■ Material for this exercise ■
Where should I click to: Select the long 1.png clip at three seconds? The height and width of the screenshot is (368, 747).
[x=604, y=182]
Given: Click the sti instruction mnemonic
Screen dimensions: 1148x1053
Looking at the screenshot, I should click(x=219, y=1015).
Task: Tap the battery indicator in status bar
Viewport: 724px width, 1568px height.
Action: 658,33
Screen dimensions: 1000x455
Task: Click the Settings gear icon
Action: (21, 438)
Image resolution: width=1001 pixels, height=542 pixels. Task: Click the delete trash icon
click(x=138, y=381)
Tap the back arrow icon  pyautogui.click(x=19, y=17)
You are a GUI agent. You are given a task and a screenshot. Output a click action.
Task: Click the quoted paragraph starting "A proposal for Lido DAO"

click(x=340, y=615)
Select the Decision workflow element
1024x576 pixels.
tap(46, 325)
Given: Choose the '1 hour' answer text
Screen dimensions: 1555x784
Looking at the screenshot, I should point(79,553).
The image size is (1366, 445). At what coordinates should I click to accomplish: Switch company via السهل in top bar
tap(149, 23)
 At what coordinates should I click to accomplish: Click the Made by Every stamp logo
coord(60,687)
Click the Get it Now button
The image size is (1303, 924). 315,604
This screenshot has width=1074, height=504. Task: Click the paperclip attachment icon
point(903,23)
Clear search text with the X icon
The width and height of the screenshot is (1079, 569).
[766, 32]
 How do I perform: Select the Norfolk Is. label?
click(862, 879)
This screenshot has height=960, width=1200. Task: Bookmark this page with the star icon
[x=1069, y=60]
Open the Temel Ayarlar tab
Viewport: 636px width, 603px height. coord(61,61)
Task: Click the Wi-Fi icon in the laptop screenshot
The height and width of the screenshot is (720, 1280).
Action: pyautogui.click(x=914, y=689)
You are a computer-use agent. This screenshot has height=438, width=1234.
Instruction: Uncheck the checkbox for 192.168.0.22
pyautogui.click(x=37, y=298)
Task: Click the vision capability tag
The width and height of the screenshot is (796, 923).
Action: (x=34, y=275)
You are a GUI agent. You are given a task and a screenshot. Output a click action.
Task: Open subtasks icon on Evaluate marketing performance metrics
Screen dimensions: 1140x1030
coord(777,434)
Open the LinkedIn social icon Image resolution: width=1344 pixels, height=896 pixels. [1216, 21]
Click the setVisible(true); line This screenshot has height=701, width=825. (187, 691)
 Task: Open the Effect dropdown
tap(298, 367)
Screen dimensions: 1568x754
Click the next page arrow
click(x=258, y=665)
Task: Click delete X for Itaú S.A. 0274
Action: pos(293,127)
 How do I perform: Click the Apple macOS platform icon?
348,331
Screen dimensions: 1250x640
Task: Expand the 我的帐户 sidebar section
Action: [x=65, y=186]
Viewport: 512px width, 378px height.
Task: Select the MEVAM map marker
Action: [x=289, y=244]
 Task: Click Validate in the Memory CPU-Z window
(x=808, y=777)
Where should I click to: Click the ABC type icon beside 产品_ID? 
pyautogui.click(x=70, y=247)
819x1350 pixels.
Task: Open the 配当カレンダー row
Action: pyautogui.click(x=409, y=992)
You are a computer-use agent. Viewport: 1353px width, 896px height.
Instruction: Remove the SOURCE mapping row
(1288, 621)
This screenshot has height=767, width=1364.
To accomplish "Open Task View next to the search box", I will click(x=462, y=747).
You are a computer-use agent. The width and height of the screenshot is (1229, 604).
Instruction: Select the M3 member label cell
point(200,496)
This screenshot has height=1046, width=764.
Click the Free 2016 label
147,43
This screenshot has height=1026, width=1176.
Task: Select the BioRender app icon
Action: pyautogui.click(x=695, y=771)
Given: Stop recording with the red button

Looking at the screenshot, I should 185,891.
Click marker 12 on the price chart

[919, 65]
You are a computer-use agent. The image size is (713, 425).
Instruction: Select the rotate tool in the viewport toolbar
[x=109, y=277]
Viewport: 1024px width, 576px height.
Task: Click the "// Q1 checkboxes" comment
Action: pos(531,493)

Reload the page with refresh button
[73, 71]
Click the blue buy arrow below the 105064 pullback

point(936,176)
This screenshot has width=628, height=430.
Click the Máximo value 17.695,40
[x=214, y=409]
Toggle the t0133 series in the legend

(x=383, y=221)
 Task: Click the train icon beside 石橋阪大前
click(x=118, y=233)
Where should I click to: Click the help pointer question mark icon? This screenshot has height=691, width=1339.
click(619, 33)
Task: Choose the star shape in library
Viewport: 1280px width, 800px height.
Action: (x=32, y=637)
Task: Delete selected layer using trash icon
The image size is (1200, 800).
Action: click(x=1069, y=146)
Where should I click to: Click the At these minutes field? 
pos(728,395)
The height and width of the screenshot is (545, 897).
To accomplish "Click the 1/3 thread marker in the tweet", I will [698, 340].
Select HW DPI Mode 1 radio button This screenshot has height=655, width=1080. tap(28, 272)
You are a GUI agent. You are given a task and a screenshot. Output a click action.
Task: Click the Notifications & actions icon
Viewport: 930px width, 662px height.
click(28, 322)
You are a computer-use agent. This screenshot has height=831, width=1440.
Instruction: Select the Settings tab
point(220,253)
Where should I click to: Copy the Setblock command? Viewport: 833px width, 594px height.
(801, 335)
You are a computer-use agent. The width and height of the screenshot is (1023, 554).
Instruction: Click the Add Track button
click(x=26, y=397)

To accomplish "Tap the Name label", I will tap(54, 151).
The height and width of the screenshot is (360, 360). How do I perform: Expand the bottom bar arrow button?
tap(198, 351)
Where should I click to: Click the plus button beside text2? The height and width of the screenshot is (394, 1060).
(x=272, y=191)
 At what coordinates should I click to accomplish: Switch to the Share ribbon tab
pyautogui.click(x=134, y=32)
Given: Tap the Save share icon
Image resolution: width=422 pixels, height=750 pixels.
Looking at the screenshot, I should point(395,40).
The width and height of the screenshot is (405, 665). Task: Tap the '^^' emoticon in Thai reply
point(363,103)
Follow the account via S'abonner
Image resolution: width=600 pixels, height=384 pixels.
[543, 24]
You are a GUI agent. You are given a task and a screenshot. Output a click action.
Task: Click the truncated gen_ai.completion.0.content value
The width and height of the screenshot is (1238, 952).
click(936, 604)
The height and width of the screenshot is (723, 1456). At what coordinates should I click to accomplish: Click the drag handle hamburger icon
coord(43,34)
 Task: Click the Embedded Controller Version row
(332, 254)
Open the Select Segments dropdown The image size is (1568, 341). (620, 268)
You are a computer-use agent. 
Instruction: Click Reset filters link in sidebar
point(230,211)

■ Activity ■
Wherever "agent" occurs in the entries above, copy the line it sits on.

■ Result of this task ■
You are a GUI agent. You are given a task and a screenshot. Output a click action.
You are a computer-use agent. This screenshot has height=438, width=1234.
You are a GUI agent. You are given a task and a screenshot. Output a click action.
You are a computer-use agent. Viewport: 1353px width, 896px height.
You are a computer-use agent. The width and height of the screenshot is (1229, 604).
You are a computer-use agent. The image size is (713, 425).
You are a GUI agent. You are given a task and a screenshot. Output a click action.
You are a computer-use agent. This screenshot has height=831, width=1440.
You are a computer-use agent. The width and height of the screenshot is (1023, 554).
You are a GUI agent. You are given a task and a screenshot. Output a click action.
You are a computer-use agent. 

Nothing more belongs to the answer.